Is AI “Pie In the Sky” For Insurance Distribution?

Globally, insurers contend with numerous distribution challenges — whether it is by virtue of the shift to remote sales networks or from balancing tech-assisted and human sales. Artificial intelligence (AI) is known to create seamless and personalized experiences with solutions ranging from lead prioritization to automated underwriting. Evidently, the most impact from AI, with as much as 80% of value, is expected to be in marketing and sales against 10% in risk management and 3% from gains in operational efficiency.

Last year, more than $200 billion in policy premium was issued in a fully digitized process (quote, bind and issue) in the USA. No doubt impressive, it only represented 15% of the $1.6 trillion in available premium.  Similarly, in Canada, the $9 billion or 12% of insurance premium that was issued fully digitized represented only 1.3% of all policies issued. Current projections estimate that fully digitized distribution will nearly double by 2024.

From multiple surveys, it is evident that majority of customers engage in digital research before buying a policy and will quickly navigate to another provider’s online store to look for better alternatives, if they are not satisfied with what they are offered. This has caused a dip in customer loyalty with increased switching. Leadership in a specific product segment or region no longer suffices and customers are more aware of brands previously outside their line of sight. Market saturation has also caused a decline in  number of new customer acquisitions every year.

These factors are making it imperative for carriers to reimagine and rejig their distribution networks. Instead of only launching a website and waiting for aggregators to bring in customers, insurers need better direct digital channels to drive sales, wherein AI plays a critical role. Digital technologies such as optical character recognition (OCR), machine learning (ML), and natural language processing (NLP) help insurers gain from a customer’s digital behavior. With many prospects researching digital channels, there are troves of customer data that AI engines can leverage and thus empower the distribution channels to make smarter decisions. Key use cases include:

Sophisticated customer segmentation: With only a small customer pool joining new every year, carriers need to attract customers with existing policies. Using third party databases, AI can apply advanced segmentation and use preferences to decide on most effective distribution channels.

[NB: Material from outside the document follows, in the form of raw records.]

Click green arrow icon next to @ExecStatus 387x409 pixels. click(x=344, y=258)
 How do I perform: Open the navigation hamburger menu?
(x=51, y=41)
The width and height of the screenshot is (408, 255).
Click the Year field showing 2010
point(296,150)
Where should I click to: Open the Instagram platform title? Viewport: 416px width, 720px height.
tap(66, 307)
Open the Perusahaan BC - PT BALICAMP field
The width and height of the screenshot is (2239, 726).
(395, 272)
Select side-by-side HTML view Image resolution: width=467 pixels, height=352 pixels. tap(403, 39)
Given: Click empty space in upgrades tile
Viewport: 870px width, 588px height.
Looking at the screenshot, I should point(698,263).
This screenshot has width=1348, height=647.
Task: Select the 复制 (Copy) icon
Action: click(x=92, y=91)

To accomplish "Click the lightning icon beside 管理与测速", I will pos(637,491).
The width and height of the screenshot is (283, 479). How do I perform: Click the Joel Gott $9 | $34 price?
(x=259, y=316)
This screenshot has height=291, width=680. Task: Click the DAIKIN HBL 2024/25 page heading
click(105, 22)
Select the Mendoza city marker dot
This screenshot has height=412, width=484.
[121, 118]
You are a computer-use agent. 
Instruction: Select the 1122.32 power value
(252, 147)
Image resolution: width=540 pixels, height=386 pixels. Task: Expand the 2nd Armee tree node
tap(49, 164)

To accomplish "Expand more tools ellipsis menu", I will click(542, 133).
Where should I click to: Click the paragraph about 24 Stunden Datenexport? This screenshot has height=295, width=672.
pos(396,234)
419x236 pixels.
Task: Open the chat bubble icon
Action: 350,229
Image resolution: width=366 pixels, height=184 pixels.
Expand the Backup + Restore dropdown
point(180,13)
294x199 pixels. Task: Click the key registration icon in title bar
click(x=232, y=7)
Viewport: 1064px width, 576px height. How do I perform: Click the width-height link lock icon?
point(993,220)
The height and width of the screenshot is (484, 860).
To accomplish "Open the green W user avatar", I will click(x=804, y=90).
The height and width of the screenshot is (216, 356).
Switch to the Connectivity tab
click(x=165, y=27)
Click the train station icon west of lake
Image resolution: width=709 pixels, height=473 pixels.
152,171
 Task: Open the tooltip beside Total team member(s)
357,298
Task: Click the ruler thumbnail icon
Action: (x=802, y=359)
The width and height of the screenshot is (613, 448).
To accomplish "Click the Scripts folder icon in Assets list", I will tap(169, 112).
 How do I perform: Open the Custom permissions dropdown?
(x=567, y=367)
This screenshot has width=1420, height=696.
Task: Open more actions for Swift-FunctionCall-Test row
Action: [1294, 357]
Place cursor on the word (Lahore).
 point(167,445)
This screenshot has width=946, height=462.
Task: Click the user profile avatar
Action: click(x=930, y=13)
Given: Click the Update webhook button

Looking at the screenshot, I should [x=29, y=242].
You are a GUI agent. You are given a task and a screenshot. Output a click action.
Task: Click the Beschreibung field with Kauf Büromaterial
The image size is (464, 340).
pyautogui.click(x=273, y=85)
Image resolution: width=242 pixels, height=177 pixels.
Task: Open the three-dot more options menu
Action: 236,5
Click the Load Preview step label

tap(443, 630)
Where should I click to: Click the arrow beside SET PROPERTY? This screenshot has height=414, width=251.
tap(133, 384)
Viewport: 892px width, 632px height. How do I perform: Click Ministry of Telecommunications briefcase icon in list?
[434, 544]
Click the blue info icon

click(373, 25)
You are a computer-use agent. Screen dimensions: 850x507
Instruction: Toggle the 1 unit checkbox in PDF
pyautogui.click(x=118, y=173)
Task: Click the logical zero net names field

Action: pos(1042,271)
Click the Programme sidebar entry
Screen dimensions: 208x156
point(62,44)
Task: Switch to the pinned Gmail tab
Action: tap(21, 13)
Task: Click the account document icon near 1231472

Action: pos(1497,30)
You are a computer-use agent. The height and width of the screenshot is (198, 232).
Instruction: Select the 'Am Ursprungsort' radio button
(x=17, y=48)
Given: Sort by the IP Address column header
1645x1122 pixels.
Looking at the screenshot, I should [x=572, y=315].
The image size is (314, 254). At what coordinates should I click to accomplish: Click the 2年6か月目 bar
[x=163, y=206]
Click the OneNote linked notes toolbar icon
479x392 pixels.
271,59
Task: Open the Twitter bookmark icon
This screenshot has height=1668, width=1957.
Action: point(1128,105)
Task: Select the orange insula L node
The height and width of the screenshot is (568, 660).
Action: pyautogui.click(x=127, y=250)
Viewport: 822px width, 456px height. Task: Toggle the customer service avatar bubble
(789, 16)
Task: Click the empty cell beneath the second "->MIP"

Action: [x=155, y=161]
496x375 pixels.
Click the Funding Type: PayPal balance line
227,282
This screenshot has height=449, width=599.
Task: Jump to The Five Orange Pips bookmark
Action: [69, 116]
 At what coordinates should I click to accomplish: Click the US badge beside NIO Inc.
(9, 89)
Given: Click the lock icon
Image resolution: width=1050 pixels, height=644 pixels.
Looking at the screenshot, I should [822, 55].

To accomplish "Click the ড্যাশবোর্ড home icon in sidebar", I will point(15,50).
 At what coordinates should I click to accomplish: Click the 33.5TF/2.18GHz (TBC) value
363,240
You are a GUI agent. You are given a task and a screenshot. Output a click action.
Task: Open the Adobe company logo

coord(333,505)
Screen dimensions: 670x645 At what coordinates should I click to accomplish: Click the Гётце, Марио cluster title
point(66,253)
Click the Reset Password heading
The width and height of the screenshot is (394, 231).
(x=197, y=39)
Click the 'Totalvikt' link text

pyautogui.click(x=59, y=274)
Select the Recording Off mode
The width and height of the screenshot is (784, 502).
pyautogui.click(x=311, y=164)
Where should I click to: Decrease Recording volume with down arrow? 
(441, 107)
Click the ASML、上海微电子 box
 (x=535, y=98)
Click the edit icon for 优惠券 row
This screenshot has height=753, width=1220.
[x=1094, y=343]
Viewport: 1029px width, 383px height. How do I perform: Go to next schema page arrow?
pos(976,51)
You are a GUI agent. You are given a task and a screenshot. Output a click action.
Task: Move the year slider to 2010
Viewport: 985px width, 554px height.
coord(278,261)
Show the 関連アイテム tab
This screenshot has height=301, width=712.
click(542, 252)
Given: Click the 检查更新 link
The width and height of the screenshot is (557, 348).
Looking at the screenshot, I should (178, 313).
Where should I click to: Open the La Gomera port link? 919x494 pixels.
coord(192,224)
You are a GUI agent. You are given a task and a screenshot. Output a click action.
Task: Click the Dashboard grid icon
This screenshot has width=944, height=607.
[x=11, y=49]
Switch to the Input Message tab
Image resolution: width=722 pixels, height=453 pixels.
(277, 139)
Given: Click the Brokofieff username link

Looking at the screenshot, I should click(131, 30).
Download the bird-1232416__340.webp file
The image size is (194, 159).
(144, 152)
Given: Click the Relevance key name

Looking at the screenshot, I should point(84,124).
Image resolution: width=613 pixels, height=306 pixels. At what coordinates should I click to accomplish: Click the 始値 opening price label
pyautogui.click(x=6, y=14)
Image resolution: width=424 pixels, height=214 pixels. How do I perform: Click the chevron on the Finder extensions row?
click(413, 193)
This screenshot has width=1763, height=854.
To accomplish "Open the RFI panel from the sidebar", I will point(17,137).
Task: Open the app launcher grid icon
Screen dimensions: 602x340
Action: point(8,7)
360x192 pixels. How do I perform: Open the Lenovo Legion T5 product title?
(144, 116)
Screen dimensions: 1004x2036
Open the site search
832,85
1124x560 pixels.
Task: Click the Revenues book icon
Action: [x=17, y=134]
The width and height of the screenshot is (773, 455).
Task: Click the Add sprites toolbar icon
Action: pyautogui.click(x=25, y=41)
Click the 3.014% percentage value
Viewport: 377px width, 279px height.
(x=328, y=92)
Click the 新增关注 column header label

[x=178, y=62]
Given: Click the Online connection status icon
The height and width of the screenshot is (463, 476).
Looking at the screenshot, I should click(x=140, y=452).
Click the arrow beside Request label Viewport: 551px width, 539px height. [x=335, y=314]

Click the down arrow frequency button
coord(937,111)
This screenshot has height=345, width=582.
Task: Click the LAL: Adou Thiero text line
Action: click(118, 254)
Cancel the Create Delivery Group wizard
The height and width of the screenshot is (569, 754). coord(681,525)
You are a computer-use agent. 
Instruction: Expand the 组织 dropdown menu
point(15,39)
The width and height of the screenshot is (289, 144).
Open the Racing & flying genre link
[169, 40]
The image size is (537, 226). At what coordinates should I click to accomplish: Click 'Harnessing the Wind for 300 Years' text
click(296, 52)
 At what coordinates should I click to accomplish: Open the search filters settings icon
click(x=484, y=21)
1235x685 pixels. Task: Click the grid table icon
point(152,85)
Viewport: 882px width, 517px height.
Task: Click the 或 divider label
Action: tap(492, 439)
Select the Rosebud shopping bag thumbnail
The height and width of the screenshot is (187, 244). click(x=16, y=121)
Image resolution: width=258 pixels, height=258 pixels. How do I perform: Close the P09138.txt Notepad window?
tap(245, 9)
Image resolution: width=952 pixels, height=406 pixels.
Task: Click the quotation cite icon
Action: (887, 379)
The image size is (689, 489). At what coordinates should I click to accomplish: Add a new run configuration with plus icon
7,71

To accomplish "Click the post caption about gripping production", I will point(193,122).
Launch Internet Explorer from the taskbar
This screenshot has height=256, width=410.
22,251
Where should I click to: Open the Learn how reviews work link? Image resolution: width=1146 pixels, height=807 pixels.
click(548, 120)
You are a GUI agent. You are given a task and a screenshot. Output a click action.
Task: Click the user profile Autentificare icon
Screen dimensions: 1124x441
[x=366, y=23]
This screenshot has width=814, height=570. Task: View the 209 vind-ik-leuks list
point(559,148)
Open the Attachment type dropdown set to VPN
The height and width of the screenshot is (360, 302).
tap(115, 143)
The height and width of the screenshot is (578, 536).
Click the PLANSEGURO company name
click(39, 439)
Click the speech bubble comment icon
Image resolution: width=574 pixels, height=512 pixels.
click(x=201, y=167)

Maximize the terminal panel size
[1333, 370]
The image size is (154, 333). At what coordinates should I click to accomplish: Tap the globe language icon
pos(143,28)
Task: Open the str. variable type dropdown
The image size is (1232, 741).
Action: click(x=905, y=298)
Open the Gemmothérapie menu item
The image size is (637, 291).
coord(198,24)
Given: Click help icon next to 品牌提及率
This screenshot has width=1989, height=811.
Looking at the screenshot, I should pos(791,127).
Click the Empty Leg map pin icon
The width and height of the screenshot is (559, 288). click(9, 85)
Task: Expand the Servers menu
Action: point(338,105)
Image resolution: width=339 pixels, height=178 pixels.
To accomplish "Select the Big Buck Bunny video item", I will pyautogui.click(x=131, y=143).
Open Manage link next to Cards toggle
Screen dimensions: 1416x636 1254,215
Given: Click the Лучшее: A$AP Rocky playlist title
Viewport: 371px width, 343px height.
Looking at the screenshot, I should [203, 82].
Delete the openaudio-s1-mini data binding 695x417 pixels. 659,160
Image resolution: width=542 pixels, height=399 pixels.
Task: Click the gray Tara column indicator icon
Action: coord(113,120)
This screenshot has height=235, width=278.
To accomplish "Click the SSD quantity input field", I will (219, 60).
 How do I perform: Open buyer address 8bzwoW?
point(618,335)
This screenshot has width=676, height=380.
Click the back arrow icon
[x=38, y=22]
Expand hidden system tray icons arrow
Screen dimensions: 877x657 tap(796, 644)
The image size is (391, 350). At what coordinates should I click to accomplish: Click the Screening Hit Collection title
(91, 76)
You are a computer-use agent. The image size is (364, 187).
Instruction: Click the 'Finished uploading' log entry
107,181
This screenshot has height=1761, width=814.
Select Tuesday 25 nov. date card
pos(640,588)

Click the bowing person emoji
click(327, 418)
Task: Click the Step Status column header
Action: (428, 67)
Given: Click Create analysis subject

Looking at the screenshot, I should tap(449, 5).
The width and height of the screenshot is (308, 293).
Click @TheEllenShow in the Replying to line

Adaptive channel allocation: AI’s machine learning capabilities can learn from customer’s digital behavior, past purchases and interaction history to allocate agents, whether digital or physical. Since many customers continue to value human interactions, AI helps optimize workloads and match human agents with appropriate prospects.

Demand analysis and promotions:  AI can predict demand, aligning demand areas to specific channels. By learning behavior of millennial customers, the AI engine could use correlation with time spent on LinkedIn for this segment, to use targeted ads to distribute a brand-new policy renewal offering.

Apart from gains in fully digitized offerings, broker platforms benefit as well. Generally, brokers thrive with higher closing ratios while providing professional advice, cross-selling and protecting against fraud. With AI, brokers will get more time to focus on delivering a superior customer experience, as documentation and transactional execution processes will become automated.

AI is fast becoming a trend that cannot be disregarded. Businesses expect to benefit from increased revenue and profits, better customer experience and improved decision-making. To take advantage, barriers such as the lack of a clear strategy, talent availability and functional silos have to be addressed. But it’s important to consider that an end-to-end AI vision is wishful thinking. Insurance processes rarely provide a linear process ripe for full automation. Forcing a vision of full-auto AI will be counter-productive. AI cannot fully master current systems. Rather, existing systems and processes should re-align and transform to optimize its usage.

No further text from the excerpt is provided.